====== TESTO DEL DOCUMENTO

EA7 Emporio Armani Milano: Se parti nemmeno con i favori del pronostico, ma addirittura con il tricolore già cucito sul petto per manifesta superiorità del roster, andar fuori in semifinale playoff con un mestissimo 4-1 spiega già tanto del voto in pagella delle scarpette rosse. Una squadra che, almeno sulla carta, doveva dominare il campionato, con qualità e profondità in ogni ruolo, con tante persone che si chiedevano se gli uomini di Repesa avrebbero perso una partita durante la stagione regolare. I primi scricchiolii sono arrivati presto ed il capro espiatorio è stato Alessandro Gentile, mandato via senza troppi complimenti; ma alla fine della fiera Repesa non è mai riuscito a gestire la situazione, con i giocatori che sono rimasti  dei personaggi a sé stanti invece di essere una squadra, una cosa sola. Il tutto si è rispecchiato in Eurolega: la campagna europea di Hickman e soci ha più volte rasentato l’imbarazzo. Unica scusante, la stagione lunga, lunghissima, con i biancorossi che hanno chiuso la loro annata con 75 partite sul groppone; ma con una profondità del genere e una squadra costruita con l’unico obiettivo di vincere, le scusanti crollano in fretta. Voto 4

Maarten Leunen (Foto R.Caruso 2015)

============
====== VOCI FORNITE

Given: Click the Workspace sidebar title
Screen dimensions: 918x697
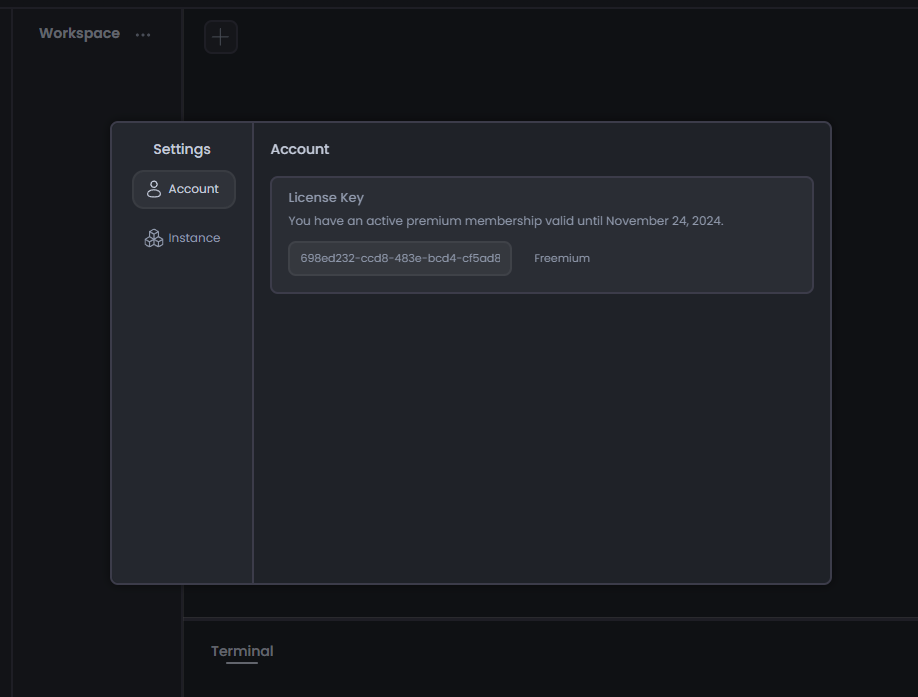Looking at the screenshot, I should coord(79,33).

============
====== VOCI FORNITE

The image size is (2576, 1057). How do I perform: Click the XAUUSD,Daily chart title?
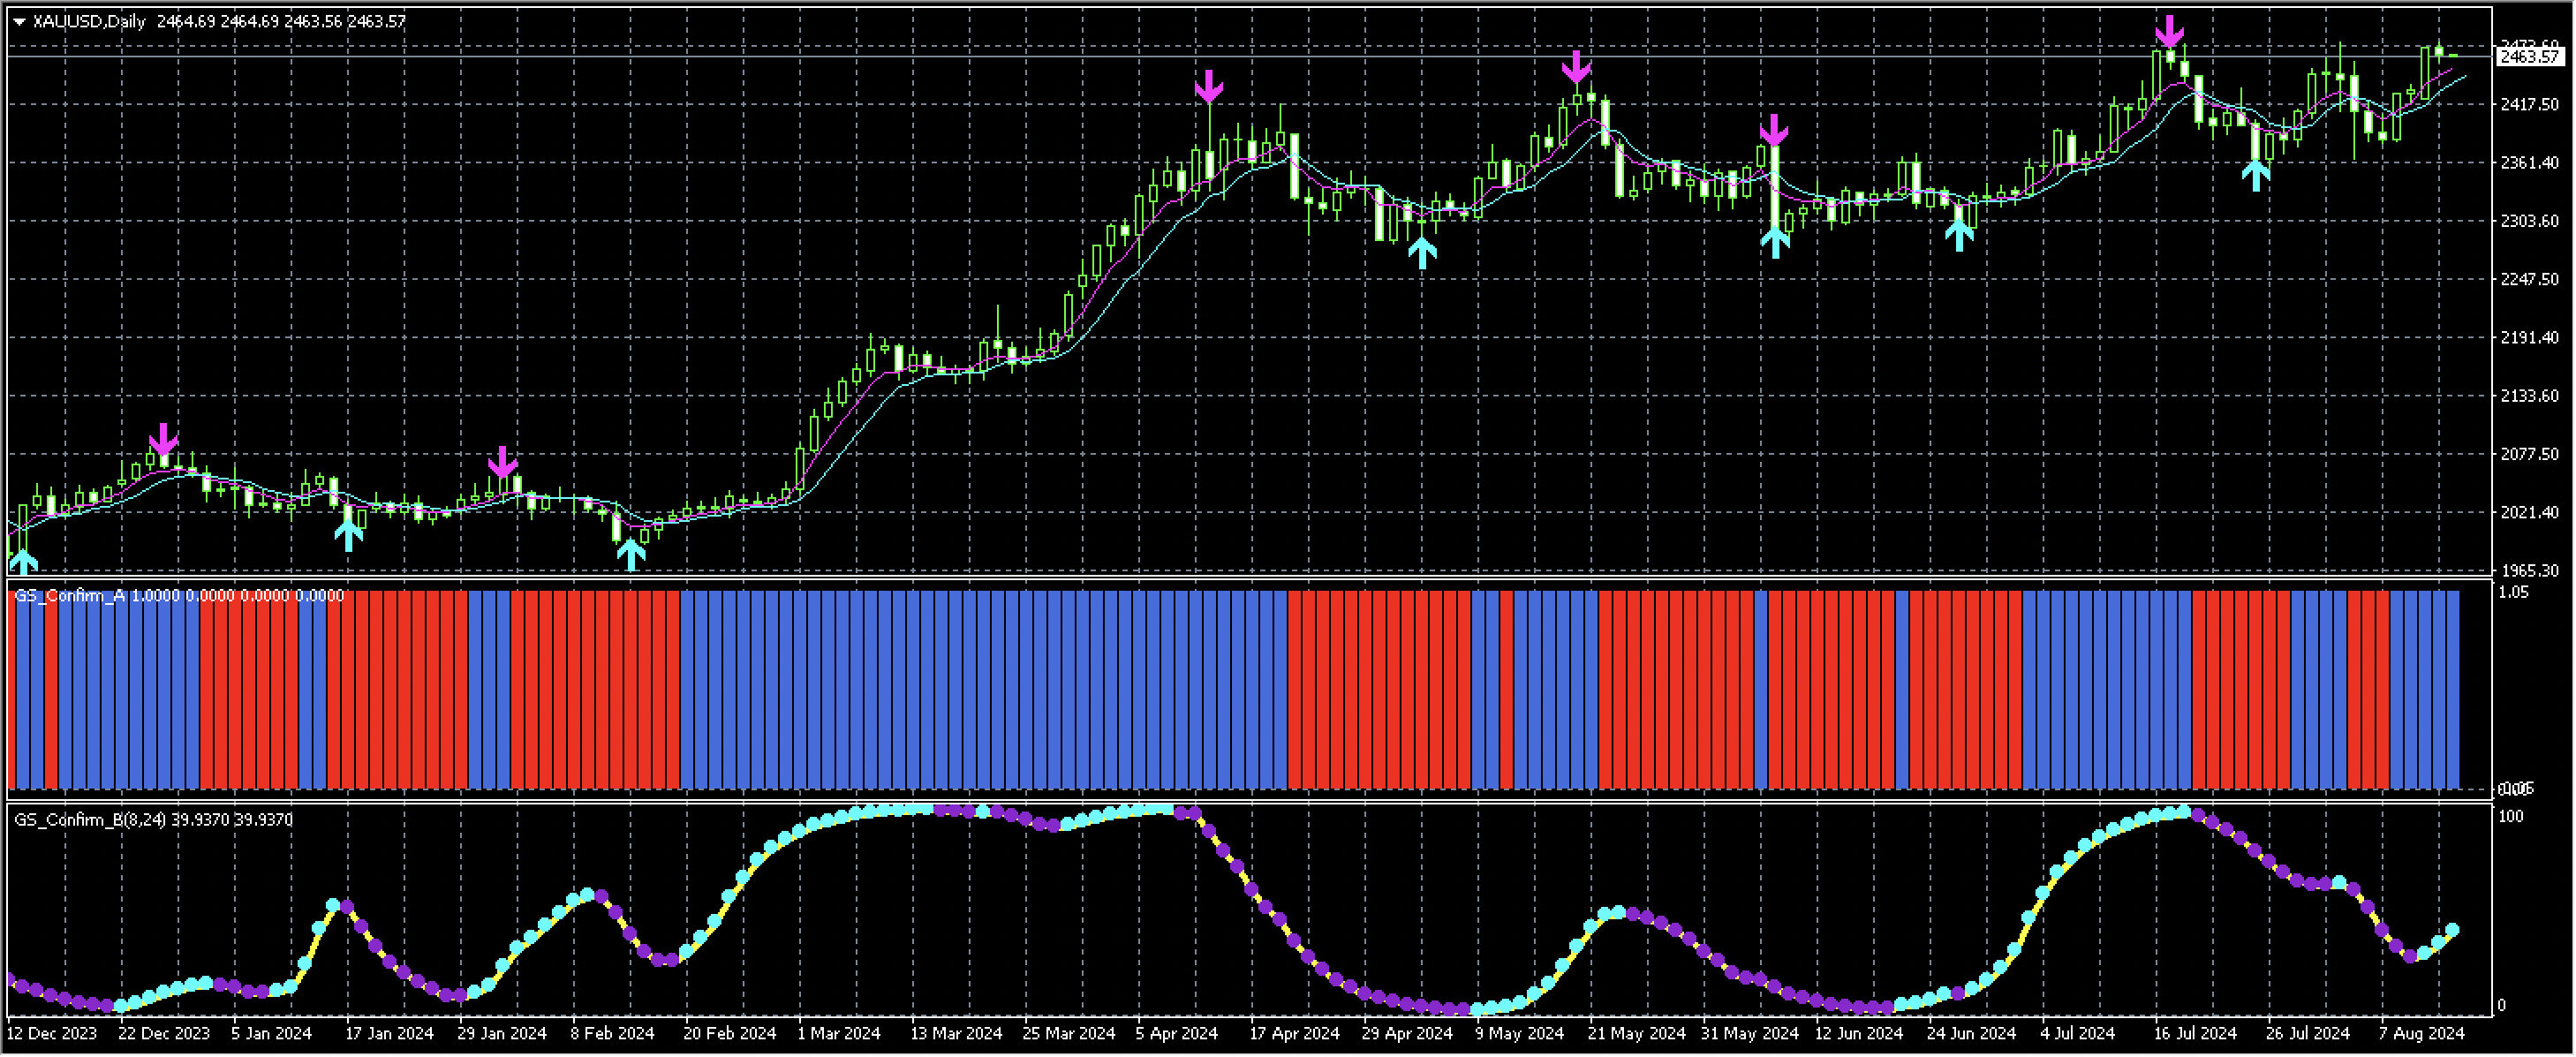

============

LAVORO RICHIESTO: Procedi con il testo sulla stagione dell'EA7 Emporio Armani Milano, riprendendolo subito dopo la sua ultima riga. Le voci non hanno alcun legame con il testo sulla stagione dell'EA7 Emporio Armani Milano.

RISPOSTA ALL'ESERCIZIO:
Sidigas Avellino: In molti vedevano gli uomini di Sacripanti come la possibile avversaria di Milano in finale scudetto, memori della Supercoppa Italiana di settembre dove i biancoverdi dimostrarono di aver costruito una squadra capace di mettere in apprensione chiunque. Gli irpini erano partiti con la voglia di fare un campionato di vertice e ci sono riusciti, stazionando nei primi quattro posti per tutta la stagione e facendo una gran bella campagna europea; mentre i mesi passavano i sogni di gloria prendevano sempre più forma e la dirigenza ha deciso di fare all in sul mercato, portando al PalaDelMauro un guru come David Logan ed un lungo interessante come Shawn Jones. Allora cosa è successo per far si che Avellino non si realizzasse? Semplice, ha trovato sulla sua strada la sua kryptonite, di nome Reyer Venezia. Le speranze biancoverdi si sono spente, sia in campionato che in Champions League, contro la squadra di De Raffaele, che ha saputo leggere i punti deboli del roster di Sacripanti e metterli a nudo, portandosi a casa sei degli otto confronti stagionali. Per Avellino la stagione rimane di livello assoluto, ma forse si mastica un po’ di amaro in bocca, perché poteva essere veramente l’anno buono in Irpinia. Voto 7

Craft sottomano (foto Pasquale Cotugno)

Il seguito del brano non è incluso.